━━ Dataset records
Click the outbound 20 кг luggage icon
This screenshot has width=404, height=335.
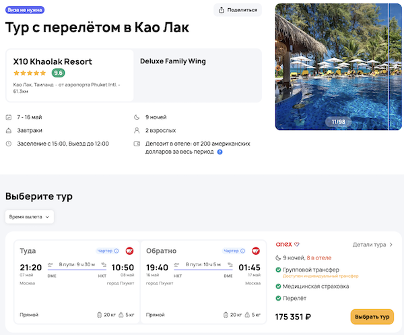(x=99, y=315)
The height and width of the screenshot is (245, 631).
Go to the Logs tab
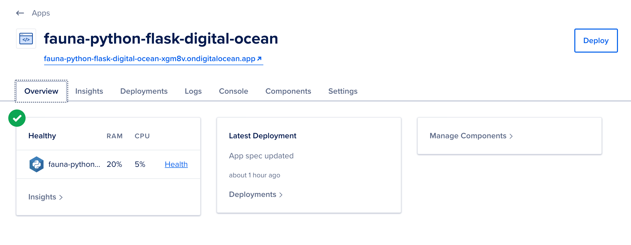coord(193,91)
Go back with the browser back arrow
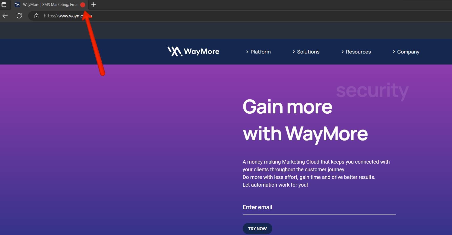Image resolution: width=452 pixels, height=235 pixels. click(x=5, y=16)
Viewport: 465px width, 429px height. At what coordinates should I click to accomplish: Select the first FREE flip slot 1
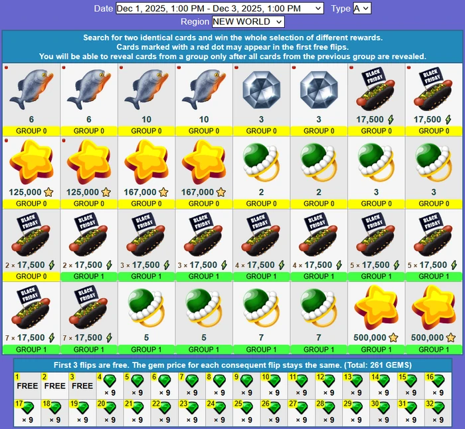pyautogui.click(x=27, y=385)
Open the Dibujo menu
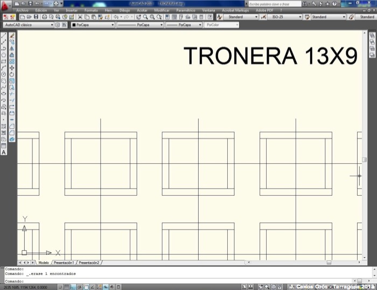Viewport: 377px width, 290px height. pos(124,10)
━━━━
_Exercise aim:_
The records above are to be duplicated exactly, pictures left out.

_Response for this exercise:_
Click the outbound 20 кг luggage icon
This screenshot has width=404, height=335.
(x=99, y=315)
The height and width of the screenshot is (245, 631).
Go to the Logs tab
coord(193,91)
Go back with the browser back arrow
Image resolution: width=452 pixels, height=235 pixels. click(x=5, y=16)
Viewport: 465px width, 429px height. At what coordinates should I click to accomplish: Select the first FREE flip slot 1
pyautogui.click(x=27, y=385)
Open the Dibujo menu
Viewport: 377px width, 290px height. pos(124,10)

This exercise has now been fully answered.